Extended Data Figure 5. Validation of the IPA-generated truncated mRNAs and validation of their stable expression over time.

Extended Data Figure 5.

(a) Detection of full-length and IPA-generated truncated mRNAs by RT-PCR in normal B cells (CD5+B, BLCL) and CLL cells used in the western blot validations shown in Fig. 2a and Extended Data Fig. 4. All experiments were performed twice with similar results. Primers to amplify the mRNA isoforms are located in the first and last exons shown in the gene models and are listed in Supplementary Table S3. HPRT was used as loading control. (b) Induction of truncated mRNAs and proteins through shRNA-mediated knock-down of splicing factors. All experiments were performed twice with similar results. U2AF1 was knocked-down in HeLa cells, U2AF2 was knocked-down in HEK293 cells and hnRNPC was knocked down in A549 cells. Shown as in (a), except for NUP96 which is shown as in Extended Data Fig. 4. NUP96 is derived from NUP98 precursor. Induction of DICER1 IPA by transfection of increasing amounts of anti-sense morpholinos (MO) directed against the 5′ splice site of intron 23 of DICER1 in HeLa cells. Shown are RT-PCRs. (c) RT-PCRs, performed once, on expression of full-length (FL) and IPA isoforms for eight CLL-IPAs in samples from two CLL patients and control B cells (CD5+B, BLCL). The samples were collected over a time interval of over 6 years.
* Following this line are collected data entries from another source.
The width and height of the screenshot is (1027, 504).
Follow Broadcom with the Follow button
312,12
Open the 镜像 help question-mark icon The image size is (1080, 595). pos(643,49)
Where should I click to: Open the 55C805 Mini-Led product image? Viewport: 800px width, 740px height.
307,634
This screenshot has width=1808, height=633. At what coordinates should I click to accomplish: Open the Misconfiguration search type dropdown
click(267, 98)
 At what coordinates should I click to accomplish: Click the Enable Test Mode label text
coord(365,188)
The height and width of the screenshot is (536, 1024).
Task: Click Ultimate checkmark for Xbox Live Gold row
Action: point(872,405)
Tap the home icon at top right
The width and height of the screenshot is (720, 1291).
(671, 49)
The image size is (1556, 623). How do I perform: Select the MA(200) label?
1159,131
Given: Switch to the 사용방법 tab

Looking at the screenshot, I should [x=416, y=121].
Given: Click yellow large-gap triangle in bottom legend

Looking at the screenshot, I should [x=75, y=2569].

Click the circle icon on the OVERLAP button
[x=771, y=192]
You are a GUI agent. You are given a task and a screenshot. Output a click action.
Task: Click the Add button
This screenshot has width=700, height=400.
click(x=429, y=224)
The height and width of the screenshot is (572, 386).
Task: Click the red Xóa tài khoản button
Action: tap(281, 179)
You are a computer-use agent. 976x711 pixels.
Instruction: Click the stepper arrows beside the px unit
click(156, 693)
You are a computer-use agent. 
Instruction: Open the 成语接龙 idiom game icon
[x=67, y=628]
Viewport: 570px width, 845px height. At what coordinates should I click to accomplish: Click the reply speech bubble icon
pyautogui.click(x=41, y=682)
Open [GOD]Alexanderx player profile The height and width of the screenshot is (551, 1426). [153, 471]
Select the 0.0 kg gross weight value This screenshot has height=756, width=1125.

CLL11: T1, 17 months (mo) after diagnosis, T2, 24 mo, T3, 44 mo; CLL6: T1, 16 mo, T2, 49 mo, T3, 91 mo (42 mo after treatment). Samples from all time points (except CLL6, T3) were obtained from untreated patients. The primers for amplifications of the products were located in the first and last exons shown in the gene models and are listed in Supplementary Table S3. Expression of HPRT serves as loading control. The same gel picture of HPRT is shown in Fig. 3b for CLL samples and Extended Data Fig. 5a, far right panel, for BLCL and CD5+ control samples. All tested CLL-IPA isoforms were detectable at several time points during the course of the disease. Compared with CD5+B cells, expression of FCHSD2 IPA was not significantly upregulated in CLL. (d) Western blots of full-length and IPA-generated truncated proteins from CARD11, DICER, and SCAF4. All experiments were performed twice with similar results. ACTIN was used as loading control on the same blot. Shown are samples from normal B cells (BLCL) and two CLL patients, both at two different time points 0.5 – 10 months apart. For gel source data see Supplementary Fig. 1.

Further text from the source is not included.